Washington/Moscou – C’est une rencontre que peu avaient anticipée, mais dont les enjeux s’annoncent cruciaux. Le président américain Donald Trump a confirmé ce lundi qu’il rencontrera le président russe Vladimir Poutine le 15 août prochain à Anchorage, en Alaska. L’objectif affiché : entamer des négociations directes pour tenter de mettre fin à la guerre en Ukraine, un conflit qui dure depuis plus de trois ans et qui a profondément bouleversé l’ordre mondial.
Il s’agira du premier tête-à-tête officiel entre les deux dirigeants depuis juin 2019, et la première tentative de médiation directe des États-Unis depuis le retour de Trump à la Maison-Blanche en janvier dernier.
Une rencontre inattendue, mais pas anodine
Le choix d’Anchorage, ville située à mi-chemin entre Moscou et Washington, n’est pas anodin. Ni en Europe, ni en Asie, ni sur le sol continental américain, l’Alaska apparaît comme un terrain neutre, symbolique mais stratégique, où les deux puissances peuvent se parler à distance égale.
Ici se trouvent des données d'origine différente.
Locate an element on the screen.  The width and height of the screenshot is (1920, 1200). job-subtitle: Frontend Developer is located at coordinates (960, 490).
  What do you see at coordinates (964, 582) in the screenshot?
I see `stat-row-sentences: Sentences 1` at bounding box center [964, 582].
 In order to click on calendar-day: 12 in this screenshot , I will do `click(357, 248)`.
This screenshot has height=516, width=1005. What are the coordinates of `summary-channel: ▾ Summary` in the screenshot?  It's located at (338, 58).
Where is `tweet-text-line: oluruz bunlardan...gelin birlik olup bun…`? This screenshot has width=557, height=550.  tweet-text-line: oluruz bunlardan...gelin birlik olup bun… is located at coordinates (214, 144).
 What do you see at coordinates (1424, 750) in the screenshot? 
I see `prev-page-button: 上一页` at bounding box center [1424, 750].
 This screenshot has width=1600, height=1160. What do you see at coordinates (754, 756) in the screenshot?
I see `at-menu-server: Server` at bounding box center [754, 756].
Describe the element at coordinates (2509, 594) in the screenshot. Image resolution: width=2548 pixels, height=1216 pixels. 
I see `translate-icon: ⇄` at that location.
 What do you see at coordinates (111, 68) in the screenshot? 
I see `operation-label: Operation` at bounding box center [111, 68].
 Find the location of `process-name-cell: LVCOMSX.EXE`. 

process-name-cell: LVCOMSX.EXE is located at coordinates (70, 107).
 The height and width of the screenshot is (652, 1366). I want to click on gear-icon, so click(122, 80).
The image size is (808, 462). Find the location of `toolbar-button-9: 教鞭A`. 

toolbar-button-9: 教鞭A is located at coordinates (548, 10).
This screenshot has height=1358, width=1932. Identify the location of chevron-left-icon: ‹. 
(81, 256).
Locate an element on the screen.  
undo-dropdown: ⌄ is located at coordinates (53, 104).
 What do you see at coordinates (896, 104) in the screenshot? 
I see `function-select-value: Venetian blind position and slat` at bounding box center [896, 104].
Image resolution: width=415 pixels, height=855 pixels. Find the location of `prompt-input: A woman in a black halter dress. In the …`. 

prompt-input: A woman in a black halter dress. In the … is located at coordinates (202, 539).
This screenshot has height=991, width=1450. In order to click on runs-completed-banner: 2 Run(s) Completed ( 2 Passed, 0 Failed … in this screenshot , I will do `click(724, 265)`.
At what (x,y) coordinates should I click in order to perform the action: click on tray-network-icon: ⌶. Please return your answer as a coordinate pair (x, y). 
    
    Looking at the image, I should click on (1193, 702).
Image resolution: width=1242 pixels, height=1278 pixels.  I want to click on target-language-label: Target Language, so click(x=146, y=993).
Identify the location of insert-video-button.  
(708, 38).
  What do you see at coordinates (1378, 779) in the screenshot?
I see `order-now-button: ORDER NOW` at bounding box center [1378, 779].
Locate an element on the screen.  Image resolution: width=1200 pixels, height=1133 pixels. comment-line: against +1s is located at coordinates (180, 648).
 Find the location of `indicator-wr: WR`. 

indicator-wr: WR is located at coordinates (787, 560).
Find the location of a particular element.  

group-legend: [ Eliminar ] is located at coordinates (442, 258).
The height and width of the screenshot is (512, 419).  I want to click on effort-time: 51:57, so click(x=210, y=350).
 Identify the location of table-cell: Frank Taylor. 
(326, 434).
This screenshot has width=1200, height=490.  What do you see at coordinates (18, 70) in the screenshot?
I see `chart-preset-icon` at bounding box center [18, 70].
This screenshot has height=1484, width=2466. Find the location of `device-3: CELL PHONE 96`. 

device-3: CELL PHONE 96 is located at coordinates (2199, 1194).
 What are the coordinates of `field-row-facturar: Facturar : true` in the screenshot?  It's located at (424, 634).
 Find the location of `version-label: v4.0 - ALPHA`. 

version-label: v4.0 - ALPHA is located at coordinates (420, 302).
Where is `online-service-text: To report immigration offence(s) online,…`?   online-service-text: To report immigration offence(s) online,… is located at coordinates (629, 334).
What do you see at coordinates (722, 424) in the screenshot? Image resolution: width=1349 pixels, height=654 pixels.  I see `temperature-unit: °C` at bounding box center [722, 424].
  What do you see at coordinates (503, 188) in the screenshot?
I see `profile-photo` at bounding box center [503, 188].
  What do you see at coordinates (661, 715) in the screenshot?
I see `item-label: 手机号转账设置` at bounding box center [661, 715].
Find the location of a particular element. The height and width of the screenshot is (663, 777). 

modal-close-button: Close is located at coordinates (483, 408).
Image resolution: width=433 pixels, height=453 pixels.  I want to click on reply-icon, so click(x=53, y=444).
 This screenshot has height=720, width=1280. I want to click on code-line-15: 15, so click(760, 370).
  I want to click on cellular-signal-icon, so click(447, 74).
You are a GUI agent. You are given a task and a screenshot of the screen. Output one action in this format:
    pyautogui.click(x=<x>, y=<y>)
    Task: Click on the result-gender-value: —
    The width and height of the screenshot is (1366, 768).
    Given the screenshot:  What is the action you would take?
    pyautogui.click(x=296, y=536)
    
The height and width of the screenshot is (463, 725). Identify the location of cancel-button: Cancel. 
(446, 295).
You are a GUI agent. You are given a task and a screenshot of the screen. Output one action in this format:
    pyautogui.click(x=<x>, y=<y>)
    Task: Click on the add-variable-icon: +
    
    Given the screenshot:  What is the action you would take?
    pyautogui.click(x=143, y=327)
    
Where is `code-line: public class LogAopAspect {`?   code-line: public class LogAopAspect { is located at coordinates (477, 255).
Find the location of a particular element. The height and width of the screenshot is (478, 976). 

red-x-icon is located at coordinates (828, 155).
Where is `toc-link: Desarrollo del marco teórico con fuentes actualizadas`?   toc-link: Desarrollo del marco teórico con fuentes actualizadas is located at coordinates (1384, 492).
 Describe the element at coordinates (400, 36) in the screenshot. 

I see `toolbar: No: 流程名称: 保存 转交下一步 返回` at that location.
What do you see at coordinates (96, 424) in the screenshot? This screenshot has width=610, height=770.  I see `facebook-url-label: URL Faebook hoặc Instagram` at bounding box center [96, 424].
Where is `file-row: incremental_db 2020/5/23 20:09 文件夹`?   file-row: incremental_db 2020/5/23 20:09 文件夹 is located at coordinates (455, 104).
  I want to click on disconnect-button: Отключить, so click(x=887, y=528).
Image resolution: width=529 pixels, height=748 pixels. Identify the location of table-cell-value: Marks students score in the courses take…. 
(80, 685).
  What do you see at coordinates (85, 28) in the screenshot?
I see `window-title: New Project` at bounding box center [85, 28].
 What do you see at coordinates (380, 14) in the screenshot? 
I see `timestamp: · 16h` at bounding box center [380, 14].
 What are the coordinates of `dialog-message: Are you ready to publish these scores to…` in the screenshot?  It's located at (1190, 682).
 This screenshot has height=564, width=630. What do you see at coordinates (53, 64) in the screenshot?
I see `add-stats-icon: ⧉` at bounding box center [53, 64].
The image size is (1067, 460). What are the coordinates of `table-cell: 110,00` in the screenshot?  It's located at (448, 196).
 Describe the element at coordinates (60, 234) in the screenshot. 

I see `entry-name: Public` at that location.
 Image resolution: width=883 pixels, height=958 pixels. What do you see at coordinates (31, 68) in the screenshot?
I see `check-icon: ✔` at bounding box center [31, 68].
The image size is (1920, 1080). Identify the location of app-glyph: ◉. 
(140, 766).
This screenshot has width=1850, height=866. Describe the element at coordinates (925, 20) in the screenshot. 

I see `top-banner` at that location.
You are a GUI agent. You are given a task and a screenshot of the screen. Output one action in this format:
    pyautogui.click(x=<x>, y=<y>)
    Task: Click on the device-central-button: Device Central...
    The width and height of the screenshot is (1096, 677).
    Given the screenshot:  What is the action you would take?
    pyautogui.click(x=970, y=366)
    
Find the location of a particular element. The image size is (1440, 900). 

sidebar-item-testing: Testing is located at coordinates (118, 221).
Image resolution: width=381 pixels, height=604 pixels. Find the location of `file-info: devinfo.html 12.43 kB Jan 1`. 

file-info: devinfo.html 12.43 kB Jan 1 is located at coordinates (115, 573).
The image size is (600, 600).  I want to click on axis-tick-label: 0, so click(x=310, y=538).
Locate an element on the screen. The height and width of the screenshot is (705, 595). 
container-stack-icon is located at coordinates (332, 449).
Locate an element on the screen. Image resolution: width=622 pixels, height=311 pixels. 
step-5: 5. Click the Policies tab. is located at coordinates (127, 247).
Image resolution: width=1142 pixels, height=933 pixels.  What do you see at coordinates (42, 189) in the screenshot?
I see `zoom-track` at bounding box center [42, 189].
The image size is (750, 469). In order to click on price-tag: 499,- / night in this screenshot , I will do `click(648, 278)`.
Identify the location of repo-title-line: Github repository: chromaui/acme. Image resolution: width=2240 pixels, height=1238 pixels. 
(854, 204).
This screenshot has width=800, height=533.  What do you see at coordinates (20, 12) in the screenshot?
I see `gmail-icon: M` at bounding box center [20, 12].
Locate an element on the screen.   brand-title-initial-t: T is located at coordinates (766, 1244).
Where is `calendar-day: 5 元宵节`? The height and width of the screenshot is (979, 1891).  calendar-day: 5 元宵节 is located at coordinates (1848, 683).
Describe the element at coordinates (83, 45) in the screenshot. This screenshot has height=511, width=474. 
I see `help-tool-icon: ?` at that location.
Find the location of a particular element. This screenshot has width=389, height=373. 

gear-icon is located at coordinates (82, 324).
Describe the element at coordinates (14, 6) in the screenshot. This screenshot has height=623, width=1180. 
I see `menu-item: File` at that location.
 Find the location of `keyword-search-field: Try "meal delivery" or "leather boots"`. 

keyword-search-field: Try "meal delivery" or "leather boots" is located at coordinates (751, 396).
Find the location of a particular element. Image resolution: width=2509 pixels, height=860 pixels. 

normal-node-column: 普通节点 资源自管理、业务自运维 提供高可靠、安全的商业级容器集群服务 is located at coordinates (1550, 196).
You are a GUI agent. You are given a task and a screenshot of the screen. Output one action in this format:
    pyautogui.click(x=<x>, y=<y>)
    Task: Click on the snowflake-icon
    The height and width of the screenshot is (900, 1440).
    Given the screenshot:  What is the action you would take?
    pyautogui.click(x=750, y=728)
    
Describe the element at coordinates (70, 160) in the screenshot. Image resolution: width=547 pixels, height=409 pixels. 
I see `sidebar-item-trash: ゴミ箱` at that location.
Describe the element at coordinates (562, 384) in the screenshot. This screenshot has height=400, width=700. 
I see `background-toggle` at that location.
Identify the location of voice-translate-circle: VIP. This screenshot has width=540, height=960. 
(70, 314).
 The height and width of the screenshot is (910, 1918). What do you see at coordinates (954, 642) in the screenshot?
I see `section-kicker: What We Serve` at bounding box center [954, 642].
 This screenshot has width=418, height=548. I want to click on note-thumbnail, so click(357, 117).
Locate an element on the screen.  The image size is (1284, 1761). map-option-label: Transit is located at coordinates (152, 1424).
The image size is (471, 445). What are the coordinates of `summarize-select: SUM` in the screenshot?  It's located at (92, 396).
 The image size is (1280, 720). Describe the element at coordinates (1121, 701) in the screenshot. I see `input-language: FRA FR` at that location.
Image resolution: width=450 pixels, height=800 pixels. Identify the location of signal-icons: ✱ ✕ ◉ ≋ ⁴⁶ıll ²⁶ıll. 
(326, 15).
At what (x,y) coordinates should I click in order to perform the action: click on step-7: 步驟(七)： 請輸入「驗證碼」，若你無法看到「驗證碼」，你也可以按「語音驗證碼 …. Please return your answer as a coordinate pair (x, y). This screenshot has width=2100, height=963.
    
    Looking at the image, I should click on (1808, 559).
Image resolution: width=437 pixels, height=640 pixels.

Cette annonce intervient alors que la guerre en Ukraine a franchi un nouveau palier d’escalade, avec des frappes plus fréquentes sur les infrastructures civiles, une intensification des combats dans l’Est, et des appels au secours réitérés de Kyiv face à l’épuisement des capacités militaires occidentales à maintenir un soutien prolongé.
Dans une déclaration à la presse, Trump a affirmé vouloir « ouvrir une nouvelle page » dans les relations russo-américaines et « éviter une guerre plus large qui pourrait embraser toute l’Europe ». De son côté, le Kremlin a confirmé la tenue du sommet, tout en tempérant les attentes : « Nous venons avec nos positions, et elles ne sont pas négociables sur certains points essentiels », a déclaré Dmitri Peskov, porte-parole de Vladimir Poutine.
L’Ukraine, grande absente à la table ?
L’un des aspects les plus controversés de cette rencontre réside dans le fait que l’Ukraine ne sera pas présente. Le président Volodymyr Zelensky a réagi en déclarant que « toute négociation sur l’avenir de l’Ukraine sans l’Ukraine serait moralement inacceptable », tout en précisant attendre « des clarifications urgentes de la part de Washington ».
Des voix critiques, notamment au sein de l’Union européenne, redoutent une tentative de Washington de négocier au-dessus de la tête de Kyiv, dans une logique de « realpolitik » où les intérêts géostratégiques primeront sur les principes du droit international.
Pour autant, plusieurs diplomates européens saluent l’initiative, estimant qu’un dialogue direct entre Moscou et Washington reste le seul levier capable de briser l’impasse diplomatique actuelle.
Le retour d’une diplomatie personnelle
Depuis son retour au pouvoir, Donald Trump a multiplié les signaux d’un changement d’approche radical sur la scène internationale. Contrairement à la ligne dure de l’administration Biden vis-à-vis de la Russie, Trump se positionne comme un médiateur pragmatique, prêt à dialoguer même avec les adversaires déclarés des États-Unis.
Cette rencontre avec Poutine s’inscrit dans cette logique : une tentative de ramener les puissances à la table des discussions, quitte à déranger l’ordre diplomatique établi.
Mais les critiques ne manquent pas. Plusieurs anciens responsables de la diplomatie américaine redoutent un sommet à huis clos, sans garde-fous, où Trump pourrait faire des concessions unilatérales. Le souvenir du sommet d’Helsinki en 2018, où Trump avait été vivement critiqué pour sa posture conciliante face à Poutine, reste dans les esprits.
Le sommet du 15 août sera scruté par les chancelleries du monde entier, non seulement pour ses résultats, mais aussi pour ce qu’il révélera du nouvel équilibre des forces. Si Trump parvient à obtenir un geste significatif de Moscou – une trêve, un retrait partiel ou une ouverture humanitaire –, il marquera un point diplomatique important.
Mais si les discussions échouent, ou si elles se soldent par des concessions américaines sans contrepartie claire, le risque est grand de fragiliser encore davantage la position de l’Ukraine, et de renforcer la perception d’un monde où les grandes puissances décident à huis clos du sort des plus faibles.
Dans tous les cas, ce 15 août pourrait bien devenir une date charnière, soit dans le chemin vers la paix, soit dans la consolidation d’un nouvel ordre mondial plus instable, plus fragmenté, et profondément revisité par la géopolitique du XXIe siècle.